• _Study text_
Four thousand people are dead. Four thousand families shattered. People I knew, people I never met, people--maybe--a lot like me. The war on terror continues apace.

It was supposed to be "a cakewalk." It was supposed to be a "slam dunk." But it hasn't been. Instead, I've watched marriages crumble, family bonds erode, and human minds slide into decay and instability. Meanwhile, the civilized world hems and haws. It urges us to leave, urges us to stay "for the troops." Let me tell you this: the jump to fifteen-month tours wasn't done at my request. And our Vice President be damned, nobody who "volunteered," as he so callously reminds us, ever volunteered to die. And all the while, the exceptionalists who sold us this bloody venture go on to posh jobs in the corporate sector, and write self-serving memoirs designed to absolve themselves of any blame.

Do you actually believe this is going to end? Do actually believe that there can be a solution within the accepted frameworks?

It hasn't ended. It's not going to end. Don't talk to me about "honoring the sacrifice of our veterans." I sacrificed, without complaint, and you pissed on it. You threatened my life, threatened my career, told me I was a lesser human being for speaking out. No, I say: you don't get to say a word. YOU are no longer a part of this conversation. For five years, FIVE YEARS, we listened to you in your cries for more blood, more treasure. We bowed to your dreams of secular Arab utopia, and look what our passivity has wrought.

• _Task to complete_
Set down the entire passage on the war on terror, word for word. The entries after this point are not needed.

• _Data for analysis_
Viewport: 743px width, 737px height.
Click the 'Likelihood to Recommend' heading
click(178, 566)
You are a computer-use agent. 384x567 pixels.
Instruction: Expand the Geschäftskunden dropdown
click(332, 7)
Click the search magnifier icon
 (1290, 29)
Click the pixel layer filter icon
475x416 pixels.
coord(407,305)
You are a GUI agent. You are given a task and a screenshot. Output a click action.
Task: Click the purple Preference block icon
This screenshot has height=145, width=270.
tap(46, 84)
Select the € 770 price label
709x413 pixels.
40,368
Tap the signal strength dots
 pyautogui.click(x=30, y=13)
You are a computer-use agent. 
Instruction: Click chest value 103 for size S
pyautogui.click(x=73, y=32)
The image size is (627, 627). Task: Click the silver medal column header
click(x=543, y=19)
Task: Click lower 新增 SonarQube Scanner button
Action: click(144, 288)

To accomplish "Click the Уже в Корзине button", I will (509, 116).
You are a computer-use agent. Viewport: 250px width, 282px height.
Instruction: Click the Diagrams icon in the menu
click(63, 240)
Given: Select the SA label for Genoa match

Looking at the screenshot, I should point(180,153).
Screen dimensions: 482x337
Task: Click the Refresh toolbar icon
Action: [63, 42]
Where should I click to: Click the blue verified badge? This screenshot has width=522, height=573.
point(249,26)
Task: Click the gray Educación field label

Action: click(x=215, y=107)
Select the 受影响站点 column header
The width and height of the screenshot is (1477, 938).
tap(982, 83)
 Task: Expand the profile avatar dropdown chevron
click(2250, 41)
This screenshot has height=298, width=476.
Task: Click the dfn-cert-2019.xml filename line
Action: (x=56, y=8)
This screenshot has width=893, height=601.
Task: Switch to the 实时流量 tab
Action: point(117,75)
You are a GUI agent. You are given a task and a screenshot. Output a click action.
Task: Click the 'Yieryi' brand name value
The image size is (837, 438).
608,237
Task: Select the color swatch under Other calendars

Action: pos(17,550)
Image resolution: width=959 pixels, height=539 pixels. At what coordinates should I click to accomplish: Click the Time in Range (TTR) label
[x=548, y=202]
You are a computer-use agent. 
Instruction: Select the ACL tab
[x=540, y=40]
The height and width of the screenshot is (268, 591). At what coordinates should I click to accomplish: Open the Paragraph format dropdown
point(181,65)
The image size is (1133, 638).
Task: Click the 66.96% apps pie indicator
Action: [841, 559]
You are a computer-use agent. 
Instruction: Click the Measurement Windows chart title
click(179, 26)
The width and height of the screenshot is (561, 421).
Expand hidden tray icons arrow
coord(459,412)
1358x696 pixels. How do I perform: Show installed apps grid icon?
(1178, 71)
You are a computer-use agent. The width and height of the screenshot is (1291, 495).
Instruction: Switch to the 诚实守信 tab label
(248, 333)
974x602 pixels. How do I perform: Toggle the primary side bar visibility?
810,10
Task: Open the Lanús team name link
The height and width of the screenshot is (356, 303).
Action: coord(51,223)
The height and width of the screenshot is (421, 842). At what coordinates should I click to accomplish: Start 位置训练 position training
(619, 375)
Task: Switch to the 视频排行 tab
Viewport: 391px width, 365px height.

• _Output for this exercise_
Four thousand people are dead. Four thousand families shattered. People I knew, people I never met, people--maybe--a lot like me. The war on terror continues apace.

It was supposed to be "a cakewalk." It was supposed to be a "slam dunk." But it hasn't been. Instead, I've watched marriages crumble, family bonds erode, and human minds slide into decay and instability. Meanwhile, the civilized world hems and haws. It urges us to leave, urges us to stay "for the troops." Let me tell you this: the jump to fifteen-month tours wasn't done at my request. And our Vice President be damned, nobody who "volunteered," as he so callously reminds us, ever volunteered to die. And all the while, the exceptionalists who sold us this bloody venture go on to posh jobs in the corporate sector, and write self-serving memoirs designed to absolve themselves of any blame.

Do you actually believe this is going to end? Do actually believe that there can be a solution within the accepted frameworks?

It hasn't ended. It's not going to end. Don't talk to me about "honoring the sacrifice of our veterans." I sacrificed, without complaint, and you pissed on it. You threatened my life, threatened my career, told me I was a lesser human being for speaking out. No, I say: you don't get to say a word. YOU are no longer a part of this conversation. For five years, FIVE YEARS, we listened to you in your cries for more blood, more treasure. We bowed to your dreams of secular Arab utopia, and look what our passivity has wrought.